Leaving out every picture, copy the lines of the material below exactly, from the line containing "Where should I" through the line containing "The width and".
***** AVAILABLE DATA
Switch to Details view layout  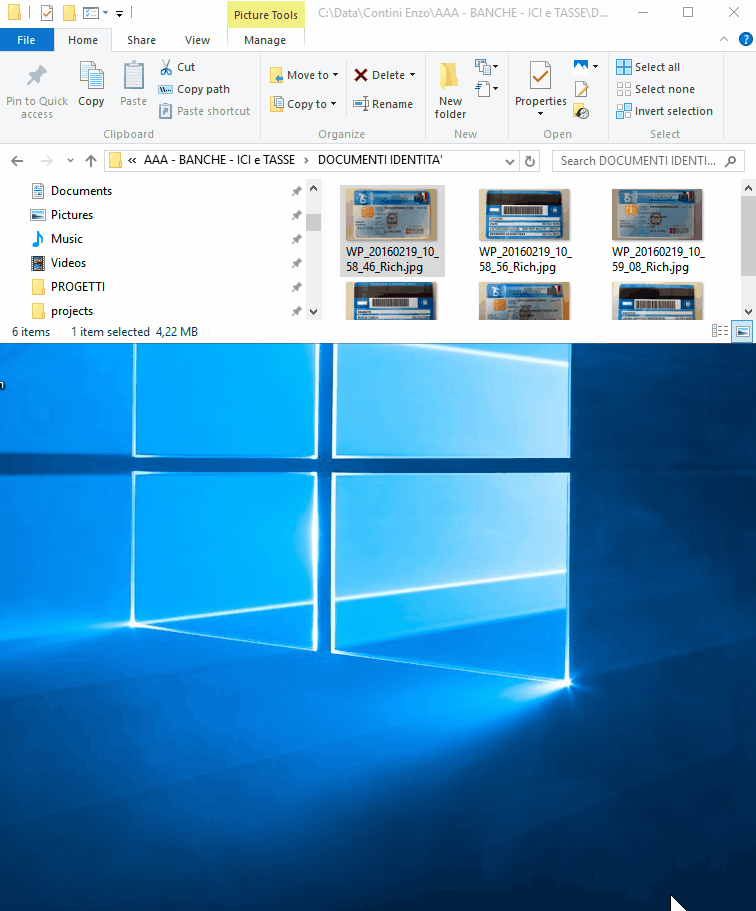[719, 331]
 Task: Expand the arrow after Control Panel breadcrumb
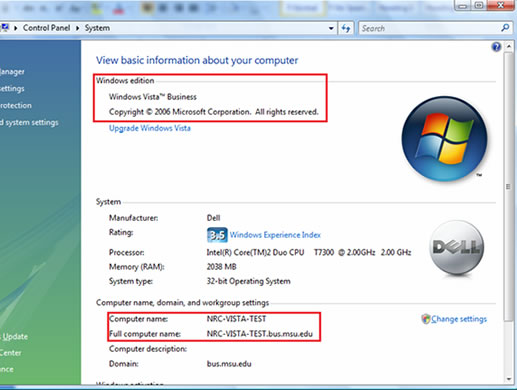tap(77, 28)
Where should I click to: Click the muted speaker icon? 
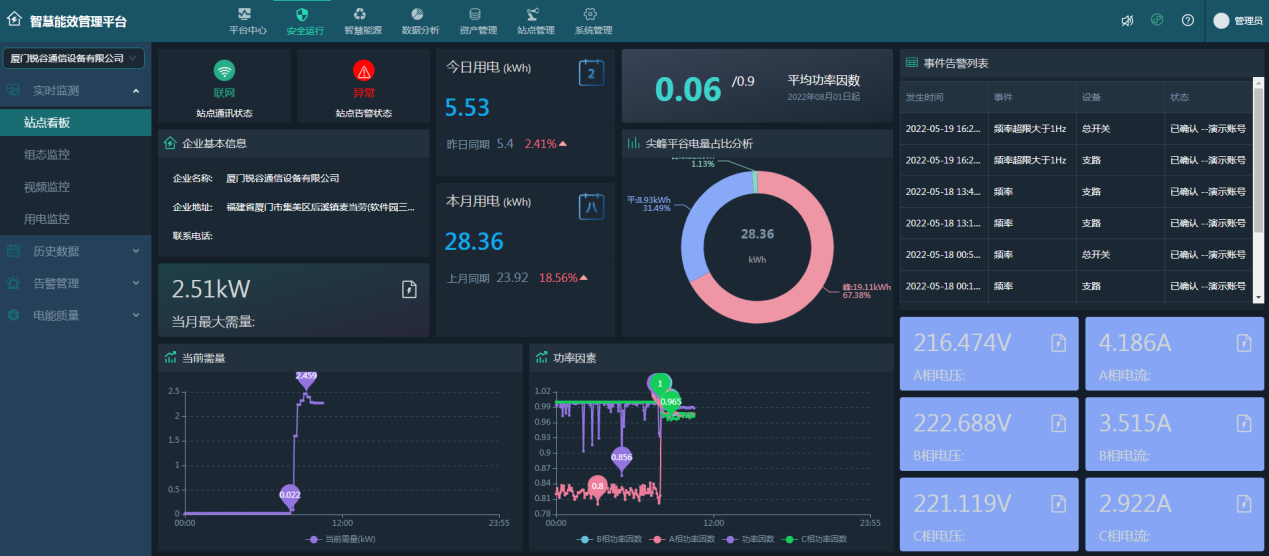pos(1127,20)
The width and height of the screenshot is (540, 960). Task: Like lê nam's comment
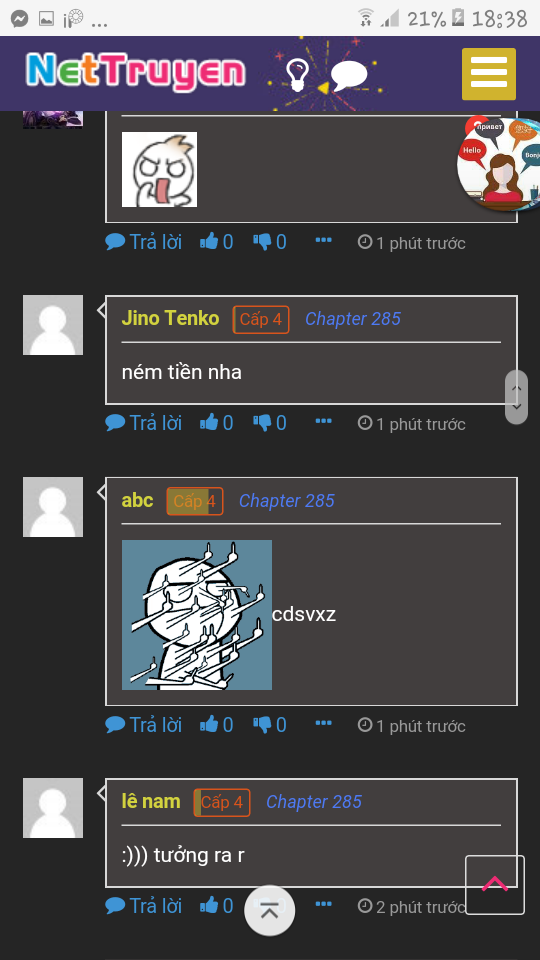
**********
***** AVAILABLE DATA
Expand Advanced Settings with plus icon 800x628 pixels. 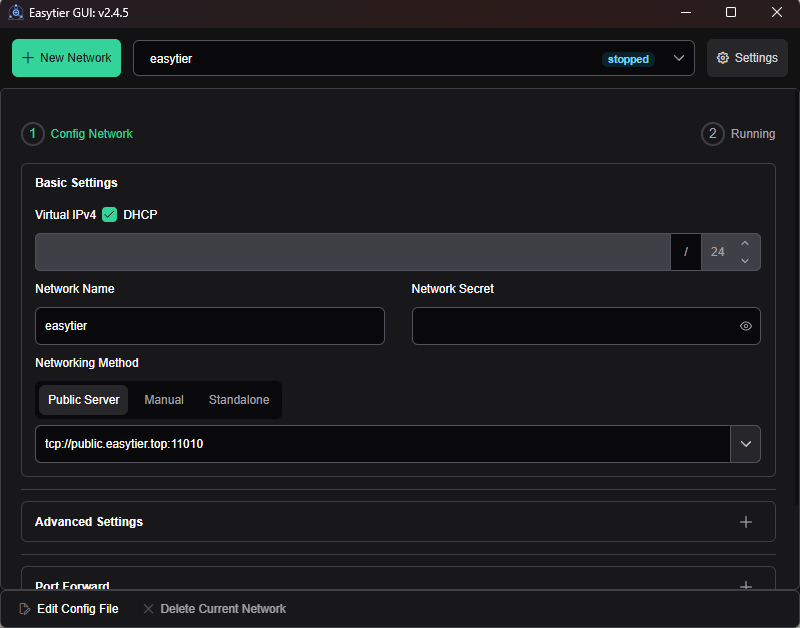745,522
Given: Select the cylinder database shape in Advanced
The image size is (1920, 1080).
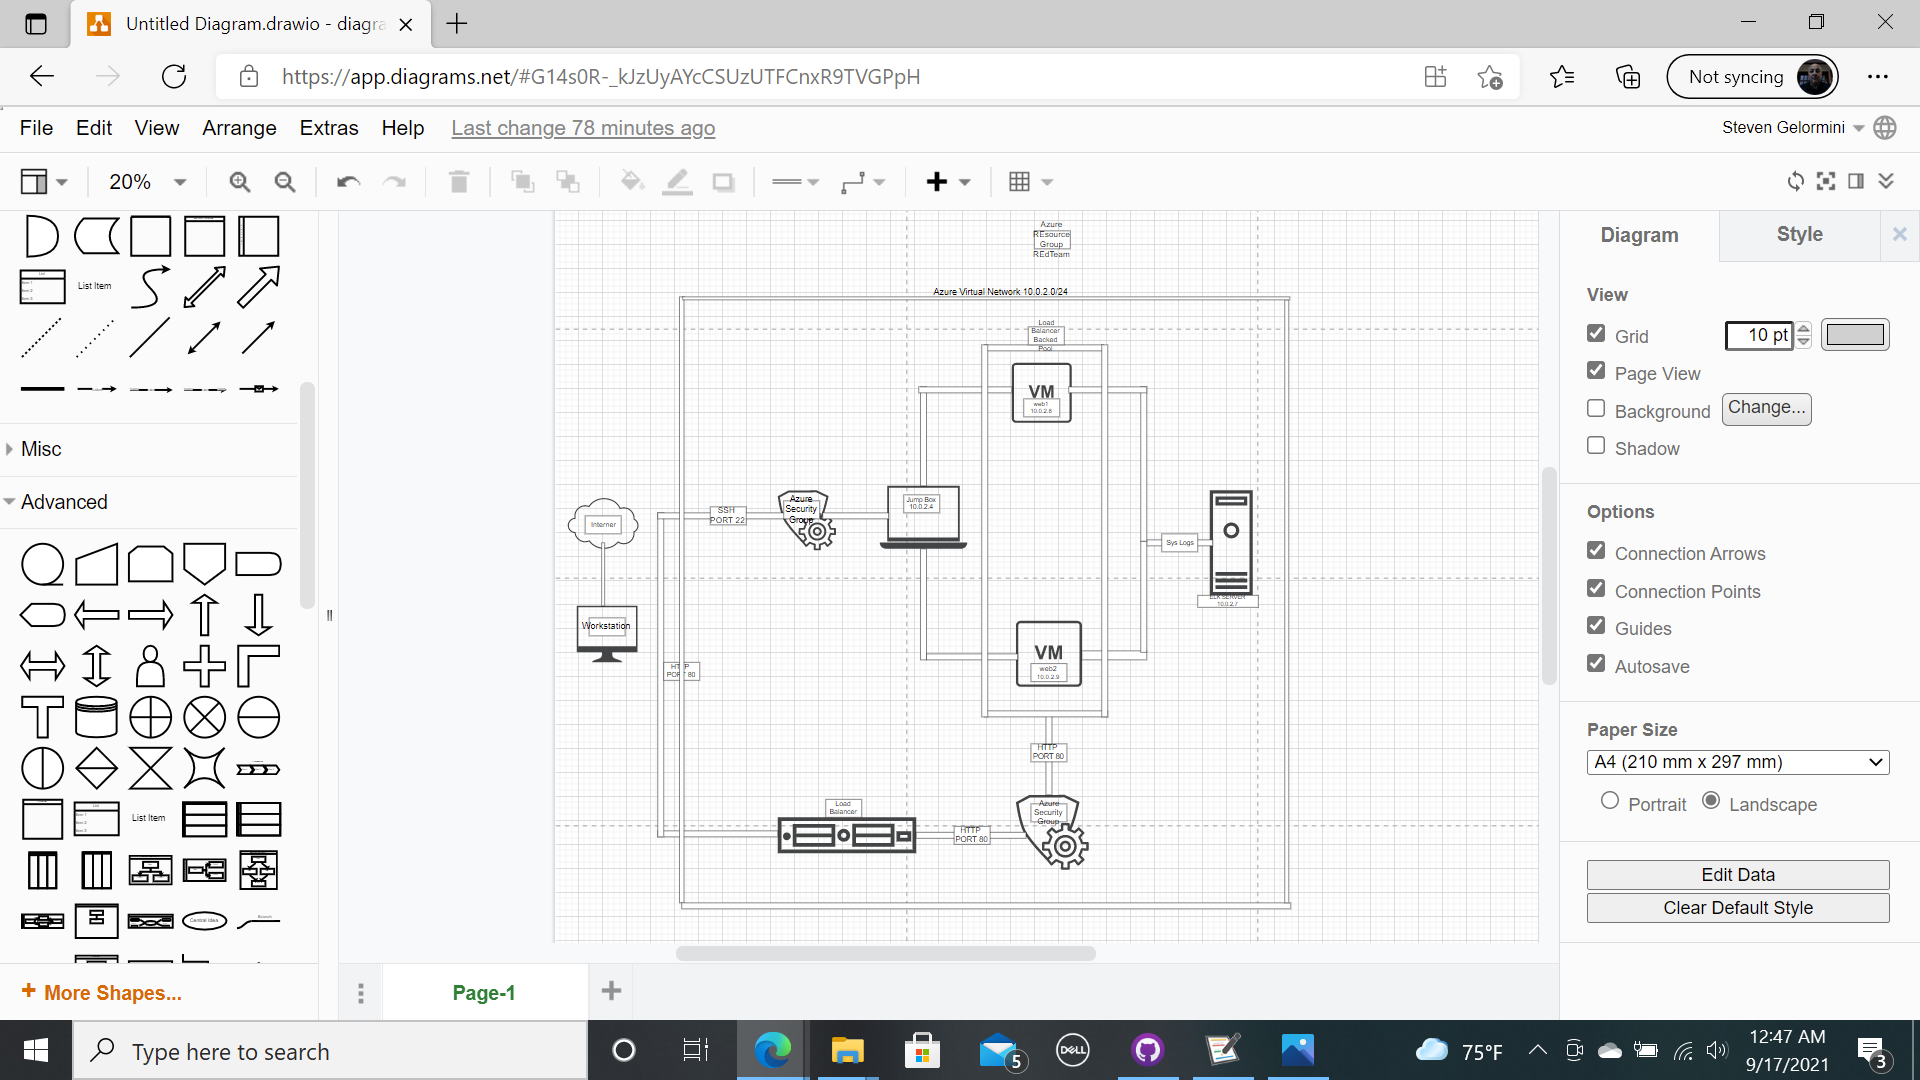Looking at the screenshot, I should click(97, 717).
**********
__RESULT OF THIS TASK__
Where should I click to: Click the muted speaker icon? 
pos(1127,20)
The width and height of the screenshot is (540, 960). Task: Like lê nam's comment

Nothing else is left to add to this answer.